Schon versandte Wahlunterlagen

Rückrufaktion nach Briefwahl-Panne in Bamberg

Bamberg - 8000 Wähler sind in Bamberg von einer Rückrufaktion schon versandter Wahlunterlagen betroffen. Kandidaten hatten Stadtteile als Wohnort angegeben, die offiziell nicht existieren.

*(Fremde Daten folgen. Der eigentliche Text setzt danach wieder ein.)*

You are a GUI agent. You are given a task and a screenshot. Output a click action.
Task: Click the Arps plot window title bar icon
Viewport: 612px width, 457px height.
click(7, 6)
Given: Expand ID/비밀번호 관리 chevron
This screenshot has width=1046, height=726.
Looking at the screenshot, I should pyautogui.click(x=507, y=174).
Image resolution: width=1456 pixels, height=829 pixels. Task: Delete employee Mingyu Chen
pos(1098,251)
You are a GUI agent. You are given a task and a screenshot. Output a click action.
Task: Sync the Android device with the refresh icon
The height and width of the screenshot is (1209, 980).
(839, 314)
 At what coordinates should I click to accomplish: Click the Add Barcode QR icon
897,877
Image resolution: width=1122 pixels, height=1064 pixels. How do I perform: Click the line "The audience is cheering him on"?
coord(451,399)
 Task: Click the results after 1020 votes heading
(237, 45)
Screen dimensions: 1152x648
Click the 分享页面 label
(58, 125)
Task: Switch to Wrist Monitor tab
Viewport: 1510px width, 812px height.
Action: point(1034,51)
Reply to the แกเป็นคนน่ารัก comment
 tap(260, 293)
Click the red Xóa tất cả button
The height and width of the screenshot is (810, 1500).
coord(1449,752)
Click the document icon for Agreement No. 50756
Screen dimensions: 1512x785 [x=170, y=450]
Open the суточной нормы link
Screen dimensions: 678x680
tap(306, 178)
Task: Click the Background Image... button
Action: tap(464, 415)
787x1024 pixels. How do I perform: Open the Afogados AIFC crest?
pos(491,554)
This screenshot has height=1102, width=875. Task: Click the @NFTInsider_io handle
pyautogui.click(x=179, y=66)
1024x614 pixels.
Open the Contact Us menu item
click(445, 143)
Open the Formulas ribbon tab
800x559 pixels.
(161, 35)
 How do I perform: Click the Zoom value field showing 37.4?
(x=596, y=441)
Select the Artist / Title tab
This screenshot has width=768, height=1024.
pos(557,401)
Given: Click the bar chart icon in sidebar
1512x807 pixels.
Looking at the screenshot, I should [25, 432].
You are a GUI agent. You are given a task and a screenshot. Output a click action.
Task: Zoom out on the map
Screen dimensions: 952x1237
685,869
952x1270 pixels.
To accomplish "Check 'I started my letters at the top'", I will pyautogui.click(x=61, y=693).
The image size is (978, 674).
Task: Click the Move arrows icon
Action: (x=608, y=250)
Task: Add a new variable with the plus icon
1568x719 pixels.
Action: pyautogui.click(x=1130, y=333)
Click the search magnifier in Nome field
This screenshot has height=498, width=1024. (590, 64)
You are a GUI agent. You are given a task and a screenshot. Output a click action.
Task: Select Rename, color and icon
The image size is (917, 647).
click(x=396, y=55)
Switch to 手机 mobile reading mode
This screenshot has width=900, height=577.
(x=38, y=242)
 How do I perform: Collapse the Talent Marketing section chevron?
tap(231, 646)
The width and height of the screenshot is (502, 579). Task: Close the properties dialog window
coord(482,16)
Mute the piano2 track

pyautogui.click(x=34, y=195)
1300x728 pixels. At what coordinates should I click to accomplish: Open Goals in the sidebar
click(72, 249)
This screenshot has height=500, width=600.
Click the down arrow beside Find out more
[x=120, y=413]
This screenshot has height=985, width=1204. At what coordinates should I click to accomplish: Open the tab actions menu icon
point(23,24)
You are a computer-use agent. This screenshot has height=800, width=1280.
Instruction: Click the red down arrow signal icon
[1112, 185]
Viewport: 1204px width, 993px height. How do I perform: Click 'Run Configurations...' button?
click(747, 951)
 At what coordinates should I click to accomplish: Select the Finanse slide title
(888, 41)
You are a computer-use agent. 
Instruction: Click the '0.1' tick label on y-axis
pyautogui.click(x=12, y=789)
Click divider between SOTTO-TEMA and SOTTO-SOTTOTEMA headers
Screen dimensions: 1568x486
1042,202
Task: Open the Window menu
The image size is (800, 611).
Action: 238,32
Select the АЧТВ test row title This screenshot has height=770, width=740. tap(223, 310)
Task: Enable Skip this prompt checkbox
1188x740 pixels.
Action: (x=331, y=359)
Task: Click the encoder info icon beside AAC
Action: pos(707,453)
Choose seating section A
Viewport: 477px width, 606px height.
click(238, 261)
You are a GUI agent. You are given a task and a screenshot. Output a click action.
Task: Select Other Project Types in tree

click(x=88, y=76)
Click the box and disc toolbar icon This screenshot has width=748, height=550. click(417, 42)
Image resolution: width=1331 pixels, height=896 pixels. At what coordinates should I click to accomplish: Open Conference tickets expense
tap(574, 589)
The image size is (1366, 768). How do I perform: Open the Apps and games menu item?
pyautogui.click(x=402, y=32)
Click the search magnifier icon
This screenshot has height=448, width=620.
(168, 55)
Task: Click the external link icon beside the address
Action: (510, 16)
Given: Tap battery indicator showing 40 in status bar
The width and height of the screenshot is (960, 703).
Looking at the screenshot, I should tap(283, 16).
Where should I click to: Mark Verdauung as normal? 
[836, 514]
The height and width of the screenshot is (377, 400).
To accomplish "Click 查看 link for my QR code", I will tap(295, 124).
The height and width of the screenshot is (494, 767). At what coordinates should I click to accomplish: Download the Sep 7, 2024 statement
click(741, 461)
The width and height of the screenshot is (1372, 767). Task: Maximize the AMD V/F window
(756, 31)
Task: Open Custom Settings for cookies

Die Stadt Bamberg hat nach einer Briefwahl-Panne eine Rückrufaktion für die bereits versandten Wahlunterlagen gestartet. Insgesamt seien 8000 Briefwähler betroffen, teilte eine Bamberger Stadtsprecherin am Sonntagabend mit. Nicht betroffen von der Aktion seien Bürger, die bereits ihre ausgefüllten Stimmzettel an die Stadt gesandt hätten, schränkte die Sprecherin ein. „Diese Stimmen sind gültig“, unterstrich sie hinzu.

Falsche Berufsbezeichnung

Alle anderen Bürger sollten mit der Briefwahl abwarten, bis sie die korrekten Stimmzettel erhalten hätten. „Hier ist der Stadt ein Fehler unterlaufen“, räumte sie ein. Zu der Rückrufaktion habe sich die Stadt nach Beratungen mit dem oberfränkischen Regierungspräsidium am vergangenen Freitag entschlossen. Die Briefe für die Rückrufaktion sollen an diesem Montag versandt werden.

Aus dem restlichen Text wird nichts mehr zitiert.